A big ERP can run almost any business, which is exactly the problem: it runs none of them deeply. For a fuel jobber, the question is whether to bend a generic system around the fuel trade or use software that already speaks it. This is how the two compare and where each one wins.
What each one is
An ERP handles accounting, inventory, purchasing, and operations for any industry. NetSuite, Microsoft Dynamics 365 Business Central, SAP Business One, and Sage Intacct are the names a mid-size jobber will hear most. Fuel jobber software is built for one trade: single-entry BOL to invoice, fuel tax, allocation, and rack pricing come standard because that is the whole product.
Can an ERP run a jobber?
It can be made to, and that "made to" is the catch. None of the big ERPs ship with rack price feeds, jurisdiction fuel tax, or BOL matching. An integrator builds those screens for you, your staff maintains the tax tables, and every version upgrade can break the custom work. The customization never ends because the fuel business keeps changing under it.
What the ERP path actually costs
Put numbers on it before deciding. Published NetSuite pricing guides for mid-size companies show:
- Implementation: roughly $25,000 to $75,000, and complex projects pass $150,000.
- License fees: about $4,000 to $12,000 per month for a 15 to 20 user setup.
- Timeline: three to nine months to go live, and industry surveys report roughly four in ten ERP projects run past their planned schedule.
Confirm current figures with the vendor before budgeting, since subscription pricing moves every year. The bigger point holds either way: none of that money buys fuel functionality. Rack price feeds, BOL matching, and jurisdiction tax filings are custom work stacked on top. Purpose-built systems like FastDragon Fuel Jobber ship with those in the base product, accounting included, priced for the size of the operation.
When an ERP fits
Large organizations with in-house IT staff and many business lines can justify one, because a single system centralizing a sprawling operation pays for its own upkeep. Most small and mid-size jobbers never reach that point. They end up in the same trap as running the business on spreadsheets, with a much larger invoice attached.
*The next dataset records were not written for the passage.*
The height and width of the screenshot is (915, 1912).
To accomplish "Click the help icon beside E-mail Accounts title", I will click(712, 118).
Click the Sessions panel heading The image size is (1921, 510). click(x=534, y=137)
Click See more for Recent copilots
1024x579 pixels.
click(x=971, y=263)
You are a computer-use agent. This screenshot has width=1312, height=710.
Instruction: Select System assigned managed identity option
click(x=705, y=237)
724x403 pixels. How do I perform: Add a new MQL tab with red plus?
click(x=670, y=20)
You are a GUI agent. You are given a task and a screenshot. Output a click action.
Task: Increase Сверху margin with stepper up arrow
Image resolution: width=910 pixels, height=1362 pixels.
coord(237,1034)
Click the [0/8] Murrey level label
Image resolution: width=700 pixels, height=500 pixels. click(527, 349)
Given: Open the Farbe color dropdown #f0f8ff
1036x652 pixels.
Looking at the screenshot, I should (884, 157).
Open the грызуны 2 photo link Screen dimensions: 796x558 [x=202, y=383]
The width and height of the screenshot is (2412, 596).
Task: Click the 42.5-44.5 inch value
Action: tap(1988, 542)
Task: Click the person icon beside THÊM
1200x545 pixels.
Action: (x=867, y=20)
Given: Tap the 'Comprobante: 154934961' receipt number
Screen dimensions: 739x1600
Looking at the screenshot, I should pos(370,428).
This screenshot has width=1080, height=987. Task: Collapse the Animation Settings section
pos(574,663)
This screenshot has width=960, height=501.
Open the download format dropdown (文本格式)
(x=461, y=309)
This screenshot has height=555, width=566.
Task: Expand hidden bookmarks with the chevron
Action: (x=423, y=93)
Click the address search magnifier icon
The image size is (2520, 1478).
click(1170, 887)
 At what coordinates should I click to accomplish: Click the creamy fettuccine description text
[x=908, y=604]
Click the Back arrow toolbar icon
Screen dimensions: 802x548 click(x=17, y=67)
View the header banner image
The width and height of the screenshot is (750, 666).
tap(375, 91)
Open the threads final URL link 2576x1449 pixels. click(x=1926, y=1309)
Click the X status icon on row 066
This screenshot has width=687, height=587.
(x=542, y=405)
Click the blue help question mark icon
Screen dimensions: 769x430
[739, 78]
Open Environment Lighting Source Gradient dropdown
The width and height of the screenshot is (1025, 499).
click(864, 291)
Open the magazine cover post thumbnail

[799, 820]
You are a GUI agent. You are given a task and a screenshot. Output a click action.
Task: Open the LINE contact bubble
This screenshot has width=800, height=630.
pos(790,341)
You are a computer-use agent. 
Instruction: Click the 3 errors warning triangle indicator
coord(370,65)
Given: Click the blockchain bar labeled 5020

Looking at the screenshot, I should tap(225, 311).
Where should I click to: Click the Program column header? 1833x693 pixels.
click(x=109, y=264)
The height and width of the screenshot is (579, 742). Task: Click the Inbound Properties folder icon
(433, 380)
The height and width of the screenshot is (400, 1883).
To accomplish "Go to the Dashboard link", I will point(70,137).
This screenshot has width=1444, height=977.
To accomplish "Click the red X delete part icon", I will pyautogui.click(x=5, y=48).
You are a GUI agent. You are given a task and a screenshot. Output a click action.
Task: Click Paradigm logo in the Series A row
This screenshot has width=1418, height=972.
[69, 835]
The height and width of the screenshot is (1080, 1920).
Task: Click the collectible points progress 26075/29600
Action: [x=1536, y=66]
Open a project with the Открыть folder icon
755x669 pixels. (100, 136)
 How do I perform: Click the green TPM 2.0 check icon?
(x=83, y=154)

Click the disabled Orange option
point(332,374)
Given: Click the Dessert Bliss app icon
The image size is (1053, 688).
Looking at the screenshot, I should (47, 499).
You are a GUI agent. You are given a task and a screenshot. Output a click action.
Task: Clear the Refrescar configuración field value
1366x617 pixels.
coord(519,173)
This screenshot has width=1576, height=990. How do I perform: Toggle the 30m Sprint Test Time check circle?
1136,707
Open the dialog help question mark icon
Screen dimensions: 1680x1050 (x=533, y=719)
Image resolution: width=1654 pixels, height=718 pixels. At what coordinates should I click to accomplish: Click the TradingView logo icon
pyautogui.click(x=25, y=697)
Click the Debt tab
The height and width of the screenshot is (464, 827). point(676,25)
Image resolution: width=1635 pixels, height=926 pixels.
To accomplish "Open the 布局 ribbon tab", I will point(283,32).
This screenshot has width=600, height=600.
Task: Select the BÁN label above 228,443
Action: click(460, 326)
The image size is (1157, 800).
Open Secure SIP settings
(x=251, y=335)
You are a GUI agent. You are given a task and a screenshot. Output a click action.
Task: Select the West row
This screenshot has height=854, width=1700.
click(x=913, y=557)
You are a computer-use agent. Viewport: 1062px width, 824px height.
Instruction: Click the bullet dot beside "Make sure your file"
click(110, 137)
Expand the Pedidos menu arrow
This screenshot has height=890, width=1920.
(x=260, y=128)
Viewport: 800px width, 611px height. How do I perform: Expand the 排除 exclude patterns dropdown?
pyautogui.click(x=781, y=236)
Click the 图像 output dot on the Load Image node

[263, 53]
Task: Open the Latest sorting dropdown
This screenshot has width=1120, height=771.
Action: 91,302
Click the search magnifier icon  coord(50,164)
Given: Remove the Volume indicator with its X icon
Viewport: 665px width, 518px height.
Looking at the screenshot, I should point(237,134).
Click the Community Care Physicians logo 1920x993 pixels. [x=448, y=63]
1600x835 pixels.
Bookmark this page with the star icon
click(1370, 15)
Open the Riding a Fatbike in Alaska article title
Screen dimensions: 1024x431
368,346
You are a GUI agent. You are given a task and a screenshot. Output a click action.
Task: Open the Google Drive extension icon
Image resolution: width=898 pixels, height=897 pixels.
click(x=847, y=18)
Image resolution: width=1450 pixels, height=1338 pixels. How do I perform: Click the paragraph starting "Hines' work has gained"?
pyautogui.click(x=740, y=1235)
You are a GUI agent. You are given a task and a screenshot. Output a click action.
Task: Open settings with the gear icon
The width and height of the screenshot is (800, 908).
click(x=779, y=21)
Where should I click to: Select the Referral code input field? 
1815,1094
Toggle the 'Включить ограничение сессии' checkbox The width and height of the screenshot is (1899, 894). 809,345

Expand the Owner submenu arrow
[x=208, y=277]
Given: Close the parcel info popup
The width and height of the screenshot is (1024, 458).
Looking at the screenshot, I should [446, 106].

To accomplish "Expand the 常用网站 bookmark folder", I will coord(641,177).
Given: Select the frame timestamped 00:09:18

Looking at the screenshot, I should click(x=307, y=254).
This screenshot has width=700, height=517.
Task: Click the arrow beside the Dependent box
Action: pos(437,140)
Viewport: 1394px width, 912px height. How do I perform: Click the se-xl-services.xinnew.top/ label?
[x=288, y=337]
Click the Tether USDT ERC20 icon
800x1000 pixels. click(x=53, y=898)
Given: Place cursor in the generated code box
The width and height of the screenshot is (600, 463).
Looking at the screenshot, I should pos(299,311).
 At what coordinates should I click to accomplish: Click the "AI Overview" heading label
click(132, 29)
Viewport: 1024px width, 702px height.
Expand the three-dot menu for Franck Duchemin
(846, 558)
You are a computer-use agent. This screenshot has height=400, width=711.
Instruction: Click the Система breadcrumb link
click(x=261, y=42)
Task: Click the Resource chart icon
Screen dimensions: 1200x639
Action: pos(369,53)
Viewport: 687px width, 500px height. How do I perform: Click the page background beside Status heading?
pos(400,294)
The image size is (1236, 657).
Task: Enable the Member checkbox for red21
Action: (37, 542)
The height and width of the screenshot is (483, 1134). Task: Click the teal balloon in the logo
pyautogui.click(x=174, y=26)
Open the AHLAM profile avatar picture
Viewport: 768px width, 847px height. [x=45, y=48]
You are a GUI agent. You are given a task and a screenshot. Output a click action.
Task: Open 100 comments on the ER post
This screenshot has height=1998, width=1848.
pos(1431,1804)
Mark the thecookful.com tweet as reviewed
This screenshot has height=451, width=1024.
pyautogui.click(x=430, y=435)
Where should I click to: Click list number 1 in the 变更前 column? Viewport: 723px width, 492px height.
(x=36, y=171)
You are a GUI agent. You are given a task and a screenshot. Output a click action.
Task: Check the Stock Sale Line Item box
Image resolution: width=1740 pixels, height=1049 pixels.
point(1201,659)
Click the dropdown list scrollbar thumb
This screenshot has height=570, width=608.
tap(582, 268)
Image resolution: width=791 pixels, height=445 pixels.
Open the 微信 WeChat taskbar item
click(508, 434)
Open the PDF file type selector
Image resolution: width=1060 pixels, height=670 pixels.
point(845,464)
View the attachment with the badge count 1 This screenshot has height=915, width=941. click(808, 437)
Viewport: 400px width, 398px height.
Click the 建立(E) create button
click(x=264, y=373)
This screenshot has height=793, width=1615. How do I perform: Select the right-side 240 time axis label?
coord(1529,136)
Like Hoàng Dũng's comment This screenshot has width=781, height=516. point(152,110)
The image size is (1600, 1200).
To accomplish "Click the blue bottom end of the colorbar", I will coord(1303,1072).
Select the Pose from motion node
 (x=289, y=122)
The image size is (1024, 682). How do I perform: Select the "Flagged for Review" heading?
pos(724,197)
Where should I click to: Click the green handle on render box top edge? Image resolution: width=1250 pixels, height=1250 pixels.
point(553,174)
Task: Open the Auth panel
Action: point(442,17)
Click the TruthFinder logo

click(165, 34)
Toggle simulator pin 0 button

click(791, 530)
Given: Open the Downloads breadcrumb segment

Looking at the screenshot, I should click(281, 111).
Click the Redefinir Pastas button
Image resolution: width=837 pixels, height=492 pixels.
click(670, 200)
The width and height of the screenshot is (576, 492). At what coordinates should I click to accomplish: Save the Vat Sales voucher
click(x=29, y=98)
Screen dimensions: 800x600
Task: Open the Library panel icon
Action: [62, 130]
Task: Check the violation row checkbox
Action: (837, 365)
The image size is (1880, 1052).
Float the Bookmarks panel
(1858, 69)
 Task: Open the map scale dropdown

Why fuel-specific usually wins
Because it already knows the business. The features a jobber needs are built in, supported by people who know the trade, and there is no integrator on retainer to teach a generic system what a rack or a BOL is. For the full feature checklist, see the buyer's guide, and for the accounting handoff, see how QuickBooks integration works.
Questions people ask
Does QuickBooks count as an ERP?
No. QuickBooks is small-business accounting software, while an ERP also covers inventory, purchasing, and operations in one system. Many jobbers pair fuel-specific software for the fuel side with QuickBooks for the general ledger, which avoids both an ERP project and a fuel customization project.
Can NetSuite or Dynamics 365 file motor fuel excise tax returns?
Not out of the box. Jobbers who run a generic ERP typically add a dedicated excise tax engine such as Avalara Returns Excise or IGEN, each with its own license fee and integration work. State schedules and terminal report formats change often, so whoever files needs software that tracks those updates for them.
What is a two-tier ERP setup?
A parent company runs a corporate ERP at headquarters while each operating unit runs industry software that posts summary entries up to the corporate ledger. Jobbers owned by larger groups use this pattern so the fuel operation keeps rack-level and BOL-level detail without forcing every transaction into the corporate system.
What should I ask an ERP vendor to demo before signing?
Ask them to show three things live with your own data: a rack price import from one of your suppliers, a BOL matched to a customer invoice, and a multi-state fuel tax return. Anything the salesperson cannot demo on the spot will be custom work, so get its price and ongoing upkeep in writing before you commit.